TRECHO PARA ANÁLISE →
====

Apenas 1% das pessoas consegue encontrar todos os rostos em menos de 30 segundos.
À primeira vista, é uma árvore comum: tronco retorcido, galhos entrelaçados, folhagem densa. Mas espere… Observe com atenção. Você percebe algo incomum? Talvez um perfil sutil entre dois galhos? Um prado de cabelos delineado pelas folhas? Você acaba de entrar no fascinante mundo das ilusões de ótica naturais, onde uma árvore se transforma em uma galeria de rostos ocultos.
A magia da pareidolia: quando o cérebro vê rostos onde não existem.
Esse fenômeno tem um nome bem específico: pareidolia. É a nossa capacidade de reconhecer formas familiares — muitas vezes rostos — em objetos do cotidiano. Nuvens, pedras, paredes rachadas… e, claro, árvores! Essa resposta vem do nosso instinto de sobrevivência, já que reconhecer um rosto pode indicar a presença de um aliado… ou de perigo.

====

INSTRUÇÃO DE TRABALHO 1 →
Que nome o texto sobre a pareidolia dá à capacidade de reconhecer formas familiares em objetos do cotidiano?
INSTRUÇÃO DE TRABALHO 2 →
Continue o texto sobre a pareidolia a partir do ponto em que ele termina.
As linhas a seguir vêm de uma fonte diferente do texto.

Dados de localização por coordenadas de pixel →

====

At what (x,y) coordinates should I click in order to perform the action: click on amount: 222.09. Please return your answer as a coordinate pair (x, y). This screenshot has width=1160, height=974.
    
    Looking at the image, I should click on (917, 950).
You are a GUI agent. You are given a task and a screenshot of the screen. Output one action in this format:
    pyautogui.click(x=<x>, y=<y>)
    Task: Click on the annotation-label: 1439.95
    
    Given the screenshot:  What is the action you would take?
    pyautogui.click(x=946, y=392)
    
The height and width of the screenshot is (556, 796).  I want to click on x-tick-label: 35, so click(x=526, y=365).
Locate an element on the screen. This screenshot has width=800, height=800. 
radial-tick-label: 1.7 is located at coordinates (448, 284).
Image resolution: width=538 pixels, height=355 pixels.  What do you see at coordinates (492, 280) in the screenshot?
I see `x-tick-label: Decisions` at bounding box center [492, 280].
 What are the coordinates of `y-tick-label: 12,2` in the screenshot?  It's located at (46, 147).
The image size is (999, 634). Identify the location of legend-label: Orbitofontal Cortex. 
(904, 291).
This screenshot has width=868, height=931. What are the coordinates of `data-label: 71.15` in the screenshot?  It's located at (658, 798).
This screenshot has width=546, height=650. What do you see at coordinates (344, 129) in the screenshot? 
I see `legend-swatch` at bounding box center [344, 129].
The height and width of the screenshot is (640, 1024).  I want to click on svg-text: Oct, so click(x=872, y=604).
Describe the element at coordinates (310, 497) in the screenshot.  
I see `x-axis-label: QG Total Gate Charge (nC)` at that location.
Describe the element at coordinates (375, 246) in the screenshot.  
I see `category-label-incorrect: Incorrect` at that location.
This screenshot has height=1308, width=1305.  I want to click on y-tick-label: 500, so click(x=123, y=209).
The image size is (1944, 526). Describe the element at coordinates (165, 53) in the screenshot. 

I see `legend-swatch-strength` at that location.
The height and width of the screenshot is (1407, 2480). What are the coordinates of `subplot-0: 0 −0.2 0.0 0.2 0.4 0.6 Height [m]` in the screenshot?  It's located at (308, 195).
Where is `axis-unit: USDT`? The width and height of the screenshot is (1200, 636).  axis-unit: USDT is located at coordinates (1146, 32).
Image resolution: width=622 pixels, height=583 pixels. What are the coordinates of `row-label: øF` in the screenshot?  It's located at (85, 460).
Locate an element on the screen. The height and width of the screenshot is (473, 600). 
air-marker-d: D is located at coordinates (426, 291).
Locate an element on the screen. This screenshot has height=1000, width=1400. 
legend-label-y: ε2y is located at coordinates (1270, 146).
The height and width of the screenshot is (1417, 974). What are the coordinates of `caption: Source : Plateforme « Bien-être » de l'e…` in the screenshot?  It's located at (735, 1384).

====

RESULTADO 1 →
Pareidolia.

RESULTADO 2 →
Nesta ilustração poética de uma árvore mística, cada curva do galho se torna uma bochecha, cada espaço vazio um olho. O resultado: uma floresta de almas silenciosas, aparentemente observando você e evocando histórias esquecidas.
Quantos rostos você vê?
No centro, dois rostos emergem, seus contornos se fundindo à casca.
Mais abaixo, traços mais antigos se revelam: rugas, barbas, olhares profundos esculpidos na madeira.
Perto das raízes, perfis mais jovens parecem sussurrar segredos uns aos outros, aninhados sob a folhagem.